The big 'gotcha' here is that the heap is typically shared amongst threads in a process and that's where globals tend to live. However, you could make a heap per thread (which is kind of how some implementations of isolates work). You lose a bit of perf by doing this but it does deal with the global stomping problem.
We've (NanoVMs) looked at this a few times. It can be done but as bdg mentioned most frameworks expect state to be in a completely clear so the real challenge is that you have to go in and deal with each framework itself (for instance using WP as an example).
If you had a php framework that wasn't so dependent on global state you could definitely make something way more performant.

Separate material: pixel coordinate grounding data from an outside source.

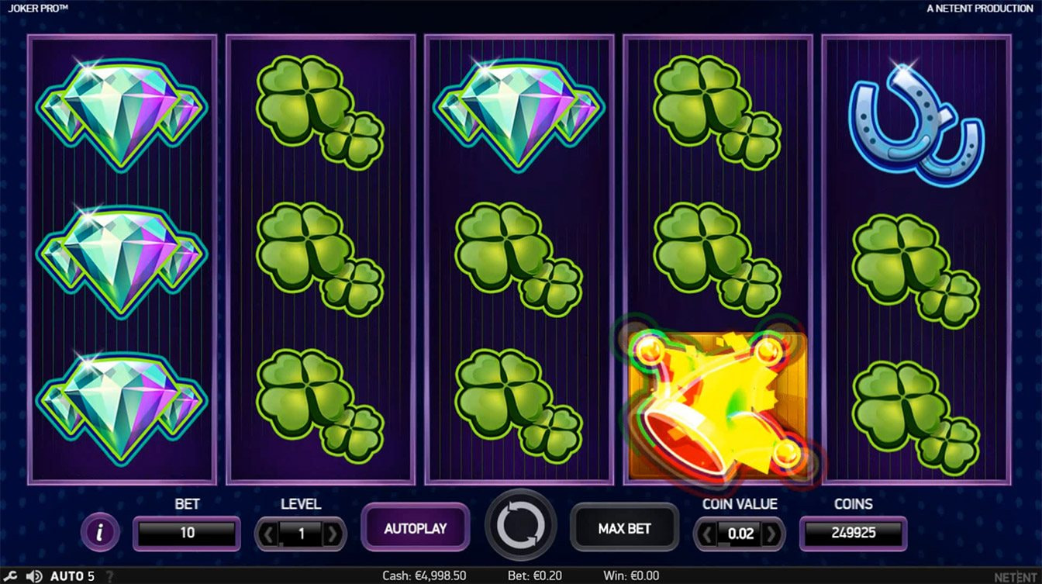Click the diamond symbol on third reel
1042x584 pixels.
point(519,112)
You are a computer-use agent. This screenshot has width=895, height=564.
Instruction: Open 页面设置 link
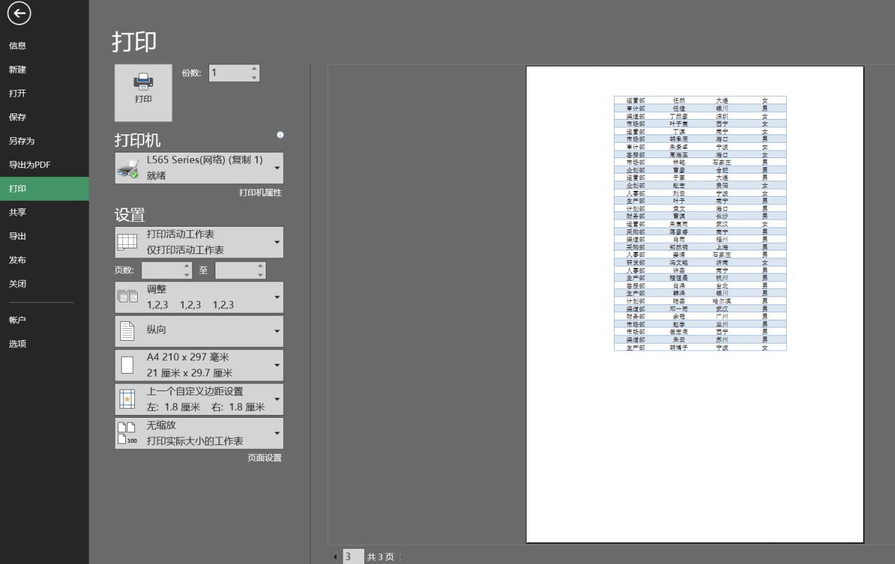click(264, 458)
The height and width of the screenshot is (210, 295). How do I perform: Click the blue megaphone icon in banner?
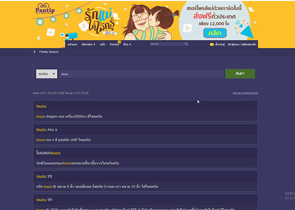pyautogui.click(x=71, y=35)
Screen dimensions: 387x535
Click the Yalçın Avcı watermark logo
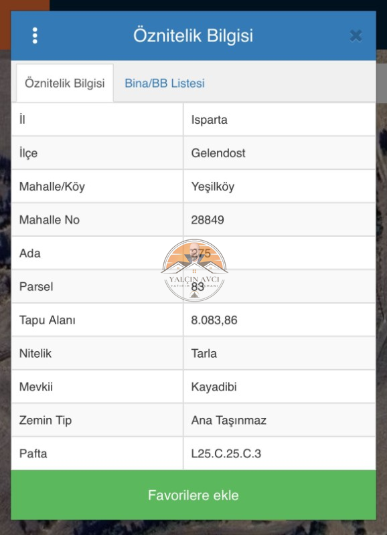click(194, 270)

In general scripting languages and their usage of global state is a recurring concurrency issue but I'm hopeful that the isolate pattern will catch on in other languages to help alleviate it.

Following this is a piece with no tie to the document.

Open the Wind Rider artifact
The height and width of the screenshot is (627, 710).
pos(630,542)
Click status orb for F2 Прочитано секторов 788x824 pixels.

It's a cool idea but I haven't explored this in detail so I don't have a good answer. I haven't touched PHP in 2 years but they have a new feature which might achieve some of those design goals you mentioned:
> preload.php is an arbitrary file that will run once at server startup (PHP-FPM, mod_php, etc.) and load code into persistent memory.
It's interesting to me, because in a big ecomm framework we were getting 80ms PHP page loads, with something like preload it could probably be moved down to 25 or 30ms.
Roadrunner executes php-cli and connects it to its web server through GRPC; FrankenPHP uses an ad-hoc SAPI, it is more like Apache's mod_php, the Go code uses the PHP interpreter as a library, it's all in the same process.
RoadRunner only has a worker mode, and can only work with compatible apps; FrankenPHP has a "standard" mode compatible with all existing applications, and a worker mode that requires some code changes (like RR).
RoadRunner runner uses PSR-7 HTTP messages; FrankenPHP uses plain old superglobals and streams (both in normal and in worker modes), they are reset after each handled request.
RoadRunner is battle-tested and production ready; FrankenPHP is experimental and not yet ready for production use.
FrankenPHP can also be used as a Go library to integrate PHP into any Go program or server (theoretically, it should be possible to integrate FrankenPHP into Traefik or the local Symfony web server, which are written in Go).